Собственно японцы могли переселиться на свои острова с территории Кореи около 300 года до н. э., и на протяжении долгого времени осуществлялся активный культурный обмен между населением их островов и материковой Азии. Когда в VIII веке н. э. в Японии появляются собственные хронологические летописи, эта страна представляется разделенной между многочисленными кланами, во главе которых стоял император, чьи полномочия определялись нечетко, зато родословная прослеживалась до самой богини-солнца (Аматерасу). Японцы жили в основном на южном и центральном островах, а не занимали всю территорию современной Японии. Здесь самый умеренный климат и самые благоприятные перспективы развития сельского хозяйства. В доисторические времена после внедрения рисоводства и освоения потенциала рыбного промысла в японских водах у жителей этой гористой страны уже появилась возможность накормить непропорциональное площади территории громадное население, однако нехватка плодородных земель постоянно всплывала в японской истории.

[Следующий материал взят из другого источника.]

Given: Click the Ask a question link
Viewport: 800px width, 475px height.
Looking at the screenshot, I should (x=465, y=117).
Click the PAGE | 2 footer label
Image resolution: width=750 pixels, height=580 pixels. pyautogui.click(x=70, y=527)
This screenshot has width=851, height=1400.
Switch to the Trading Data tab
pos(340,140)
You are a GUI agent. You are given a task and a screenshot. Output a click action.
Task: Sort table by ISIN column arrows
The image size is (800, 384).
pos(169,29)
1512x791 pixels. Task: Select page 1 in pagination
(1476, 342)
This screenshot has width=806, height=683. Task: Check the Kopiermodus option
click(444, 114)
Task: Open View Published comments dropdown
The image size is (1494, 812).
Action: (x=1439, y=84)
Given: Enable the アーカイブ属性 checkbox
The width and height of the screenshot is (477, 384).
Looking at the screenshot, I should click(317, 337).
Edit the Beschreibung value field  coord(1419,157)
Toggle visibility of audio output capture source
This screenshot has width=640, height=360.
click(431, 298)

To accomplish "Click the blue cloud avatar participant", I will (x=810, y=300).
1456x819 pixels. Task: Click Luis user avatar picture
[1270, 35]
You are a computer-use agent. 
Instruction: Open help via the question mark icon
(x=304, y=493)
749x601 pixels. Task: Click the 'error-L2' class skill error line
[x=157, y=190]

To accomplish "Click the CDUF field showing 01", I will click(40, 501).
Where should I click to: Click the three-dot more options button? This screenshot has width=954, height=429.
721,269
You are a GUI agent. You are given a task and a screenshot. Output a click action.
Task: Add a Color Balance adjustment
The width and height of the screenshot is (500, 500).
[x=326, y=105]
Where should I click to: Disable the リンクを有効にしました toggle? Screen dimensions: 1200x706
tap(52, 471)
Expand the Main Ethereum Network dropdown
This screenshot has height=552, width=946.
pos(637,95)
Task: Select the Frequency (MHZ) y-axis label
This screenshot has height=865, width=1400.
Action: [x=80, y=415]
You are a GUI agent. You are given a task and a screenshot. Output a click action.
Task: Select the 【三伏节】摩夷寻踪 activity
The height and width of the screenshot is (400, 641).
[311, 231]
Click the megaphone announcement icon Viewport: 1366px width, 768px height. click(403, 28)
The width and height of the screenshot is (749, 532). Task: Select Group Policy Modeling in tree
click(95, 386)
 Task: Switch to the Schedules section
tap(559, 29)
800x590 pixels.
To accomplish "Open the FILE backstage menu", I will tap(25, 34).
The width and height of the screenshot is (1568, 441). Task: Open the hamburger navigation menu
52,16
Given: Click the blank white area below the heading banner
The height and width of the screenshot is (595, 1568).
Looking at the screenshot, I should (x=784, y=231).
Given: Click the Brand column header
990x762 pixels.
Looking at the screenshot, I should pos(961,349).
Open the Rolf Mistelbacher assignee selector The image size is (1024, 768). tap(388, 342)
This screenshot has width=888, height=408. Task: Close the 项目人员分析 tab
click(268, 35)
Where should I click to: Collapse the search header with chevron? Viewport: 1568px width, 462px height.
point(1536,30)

В 645 году н. э. из-за тупиковой политики господствовавшего в Японии клана в истории страны наступил поворотный момент, и к власти пришел новый клан Фудзивара. Ему предстояло возглавить великую эпоху японской цивилизации, и из его среды выдвигались все императоры того периода истории. В этой смене династий просматривается нечто большее, чем просто политическое значение. Она к тому же ознаменовала сознательное усилие по перенаправлению японской действительности на пути обновления и реформ. Такое направление можно было принять только лишь по подсказке, то есть по нагляднейшему примеру цивилизации и державы, известной японцам, к тому же, скорее всего, наиболее рафинированному образцу для всего мира того времени – имперскому Китаю. К тому же Китай представлял собой пример растущей грозной для соседей державы.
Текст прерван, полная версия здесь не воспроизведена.